Late in the morning I felt hungry and I was out running errands and decided to get one of my favorite meals.  I stood in line pretending that my whole life was in order, not letting on that I felt weak as a kitten and vulnerable as a naked baby bird.  I bought my meal...have a nice day, the girl behind the counter said.  I needed quiet, so I drove to the river and sat in the car and watched as people here and there fed the geese and pigeons. 
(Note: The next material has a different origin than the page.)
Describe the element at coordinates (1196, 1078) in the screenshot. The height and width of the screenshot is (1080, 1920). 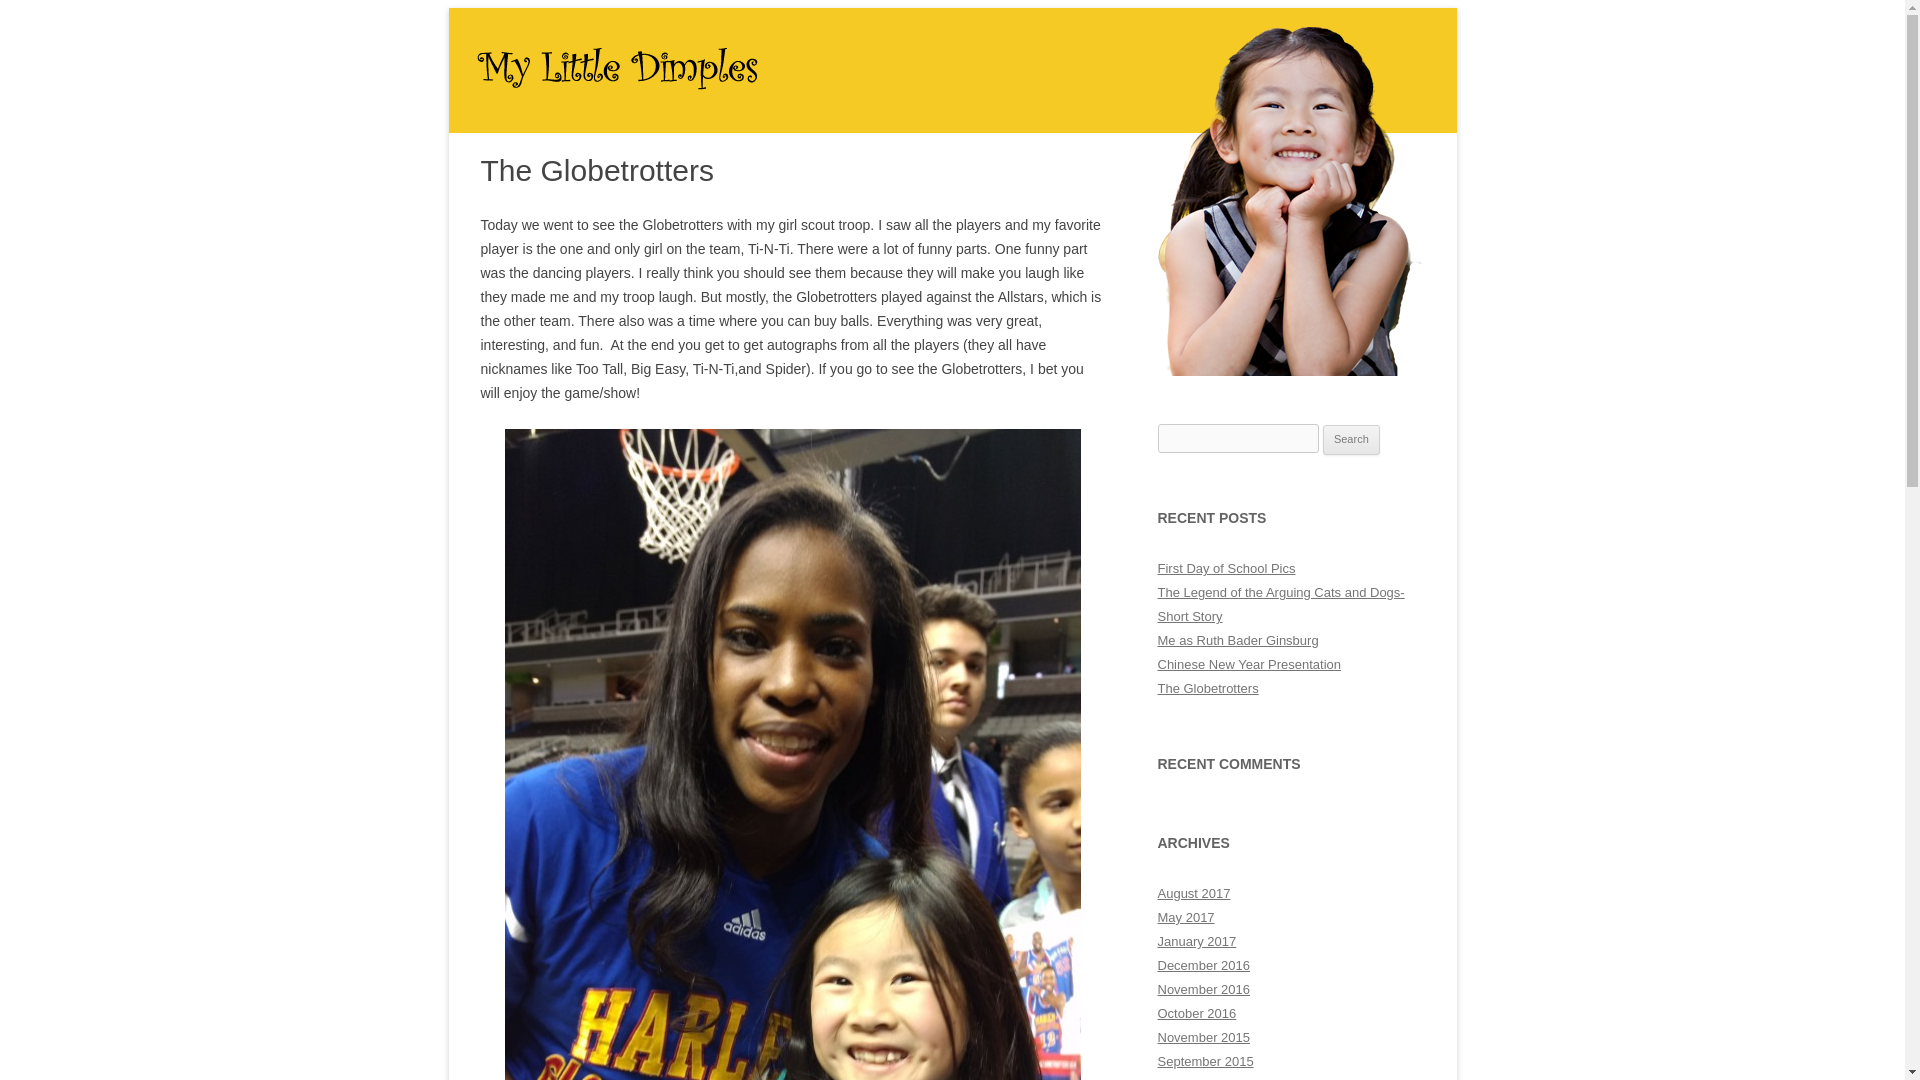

I took a bite of my food and watched a man and a woman and three young girls set their picnic out on the picnic table.  The girls threw bread crumbs to the birds.  I chewed my food but felt a tidal wave of grief welling up and out of my soul.  Stay with it, I told myself.  Look at it.  Feel it. I stopped chewing and stared at my food and let it come, swelling up and up like water filling a cavern, rising and suddenly spilling over the top until the tears were dripping down and I had to gasp to breathe. 

It was my daughter and all that's been lost, it was my oldest's suffering I had recently witnessed,  it was about my brother being gone--we are not five anymore, we are four--no more chances with him.  He's gone. It was about the stress and relentless strain of the last three years. It was about aging and about loneliness--these moments that are lived out of the deep wells of our lives are always lived out alone.  They can't be shared.  The depth and breadth and the waves and currents are too much to get out in words. 

I listened to the music playing on my car stereo.  I listened to one song over and over.  I pressed the replay button--three times, five times, ten times, and let the grief spill out.  I listened and watched the three girls feed the geese and then the gulls--the gulls riding and sailing the wind, spiraling up, riding silently down, now this way, now that, a mass of gray and white living leaves riding the wind.  I let what was sealed up inside come to the surface and gasp. 

Having time alone and having the quiet and giving myself space and privacy to let the waters well up and spill out was what I needed. When the waters rise, the leaves and debris float on the surface and finally are washed out when the waters spill over the top.  It leaves the basin cleaner.  A clean basin is easier to manage--less debris. 

It doesn't change any of the circumstances that cause me grief but it does allow me to accept them and make room for them without trying to control them.  It allows for the co-existence of pain and peace.  It takes that festering wound, sealed over with taut, red and swollen skin that's too tender to touch and brings it into the healing air, let's it begin to heal.